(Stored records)
===============
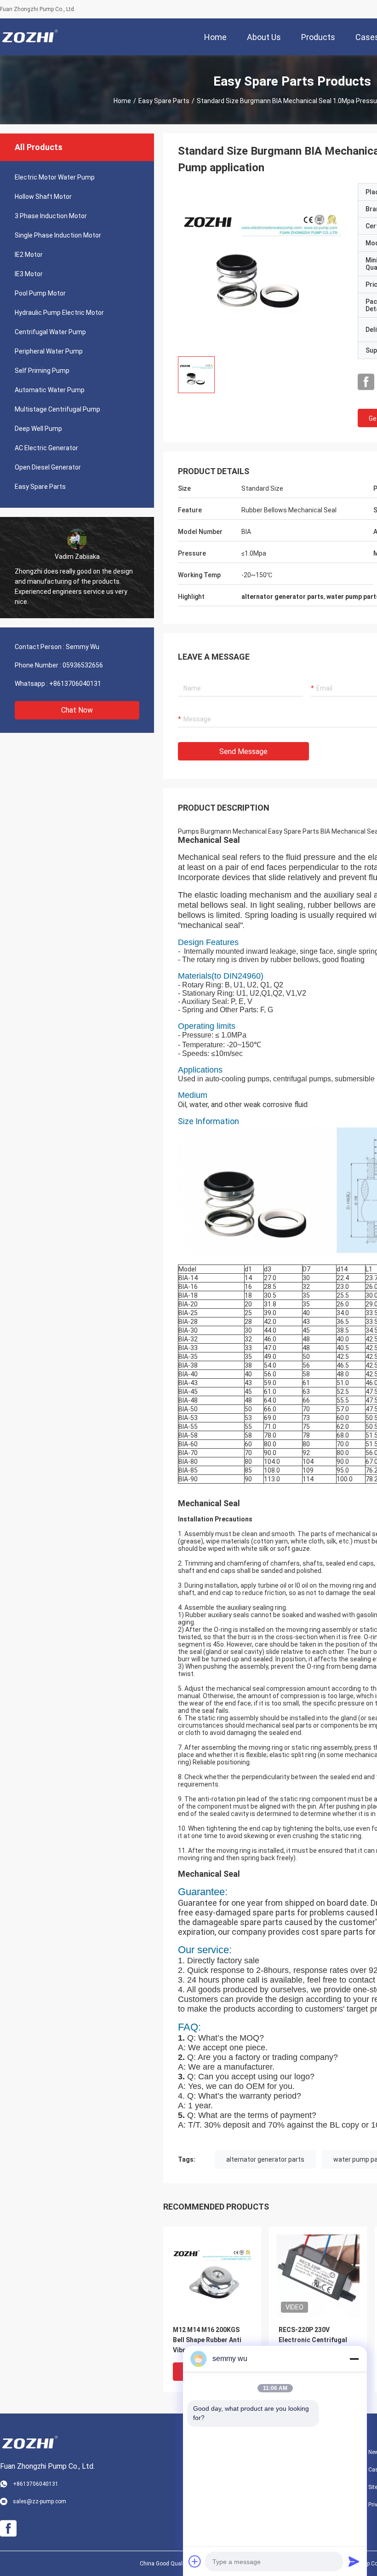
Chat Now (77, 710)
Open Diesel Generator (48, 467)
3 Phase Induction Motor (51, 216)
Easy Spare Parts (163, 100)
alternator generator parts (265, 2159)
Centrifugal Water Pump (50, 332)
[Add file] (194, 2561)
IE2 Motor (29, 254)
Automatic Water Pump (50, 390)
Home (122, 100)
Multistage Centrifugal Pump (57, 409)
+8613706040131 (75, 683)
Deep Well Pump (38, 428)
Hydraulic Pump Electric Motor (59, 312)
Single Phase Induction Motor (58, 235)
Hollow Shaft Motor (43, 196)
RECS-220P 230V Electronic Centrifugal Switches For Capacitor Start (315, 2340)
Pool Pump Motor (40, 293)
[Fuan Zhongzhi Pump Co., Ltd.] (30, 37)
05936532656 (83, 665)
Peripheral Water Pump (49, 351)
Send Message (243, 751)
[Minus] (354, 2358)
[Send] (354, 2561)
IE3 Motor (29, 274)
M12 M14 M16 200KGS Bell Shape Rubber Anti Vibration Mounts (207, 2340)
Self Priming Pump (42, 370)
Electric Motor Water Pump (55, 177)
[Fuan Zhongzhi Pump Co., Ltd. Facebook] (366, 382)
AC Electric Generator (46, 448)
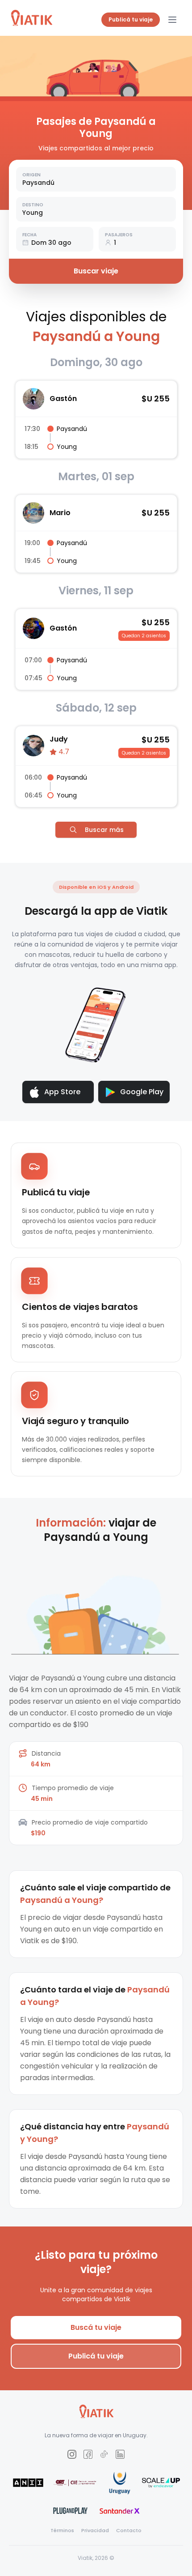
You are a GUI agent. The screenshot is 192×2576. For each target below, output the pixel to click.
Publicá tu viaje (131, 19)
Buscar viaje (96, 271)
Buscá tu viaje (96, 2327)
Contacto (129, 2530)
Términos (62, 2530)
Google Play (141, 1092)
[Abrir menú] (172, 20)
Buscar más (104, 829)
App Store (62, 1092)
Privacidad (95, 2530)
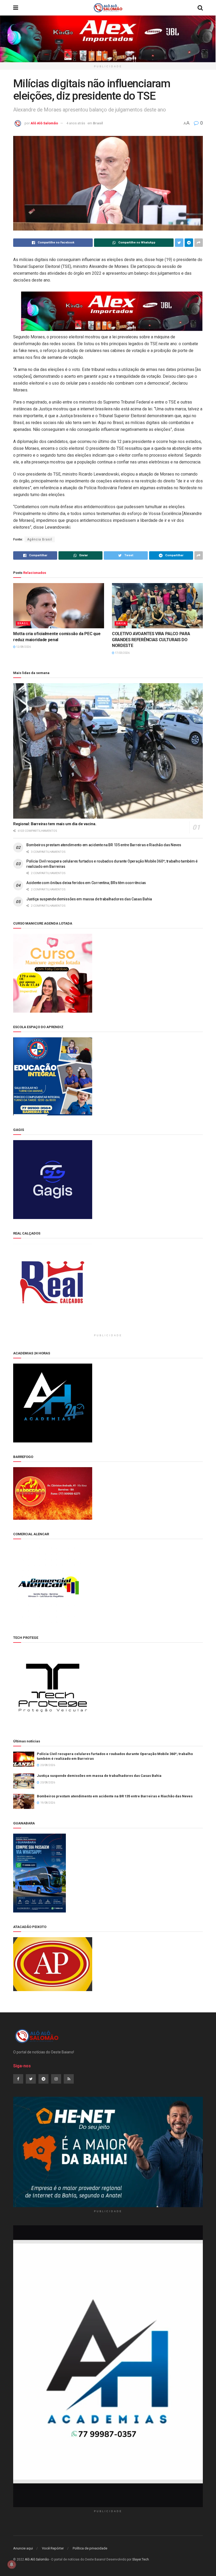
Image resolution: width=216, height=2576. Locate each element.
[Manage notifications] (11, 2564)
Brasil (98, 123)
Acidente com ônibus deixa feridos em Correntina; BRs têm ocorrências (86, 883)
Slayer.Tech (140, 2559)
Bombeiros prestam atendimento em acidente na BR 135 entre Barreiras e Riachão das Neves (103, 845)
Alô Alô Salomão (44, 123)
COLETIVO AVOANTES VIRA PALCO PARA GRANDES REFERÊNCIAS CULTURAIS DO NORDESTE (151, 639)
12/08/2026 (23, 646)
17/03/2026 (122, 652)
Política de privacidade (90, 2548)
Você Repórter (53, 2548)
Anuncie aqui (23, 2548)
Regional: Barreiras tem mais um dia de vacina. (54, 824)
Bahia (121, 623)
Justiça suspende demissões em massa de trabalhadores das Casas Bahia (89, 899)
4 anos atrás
===============
--- What you need to do ---
Restate word for word only the lines that run from the line holding "[Minus] (354, 2358)" to the end of the data, both ends kept, leaving every picture out.

--- Result of this exercise ---
[Minus] (354, 2358)
[Send] (354, 2561)
IE3 Motor (29, 274)
M12 M14 M16 200KGS Bell Shape Rubber Anti Vibration Mounts (207, 2340)
Self Priming Pump (42, 370)
Electric Motor Water Pump (55, 177)
[Fuan Zhongzhi Pump Co., Ltd. Facebook] (366, 382)
AC Electric Generator (46, 448)
You are a GUI agent. The screenshot is 192×2576. For each target below, output the pixel to click.
Publicá tu viaje (131, 19)
Buscar viaje (96, 271)
Buscá tu viaje (96, 2327)
Contacto (129, 2530)
Términos (62, 2530)
Google Play (141, 1092)
[Abrir menú] (172, 20)
Buscar más (104, 829)
App Store (62, 1092)
Privacidad (95, 2530)
Image resolution: width=216, height=2576. Locate each element.
[Manage notifications] (11, 2564)
Brasil (98, 123)
Acidente com ônibus deixa feridos em Correntina; BRs têm ocorrências (86, 883)
Slayer.Tech (140, 2559)
Bombeiros prestam atendimento em acidente na BR 135 entre Barreiras e Riachão das Neves (103, 845)
Alô Alô Salomão (44, 123)
COLETIVO AVOANTES VIRA PALCO PARA GRANDES REFERÊNCIAS CULTURAIS DO NORDESTE (151, 639)
12/08/2026 (23, 646)
17/03/2026 (122, 652)
Política de privacidade (90, 2548)
Você Repórter (53, 2548)
Anuncie aqui (23, 2548)
Regional: Barreiras tem mais um dia de vacina. (54, 824)
Bahia (121, 623)
Justiça suspende demissões em massa de trabalhadores das Casas Bahia (89, 899)
4 anos atrás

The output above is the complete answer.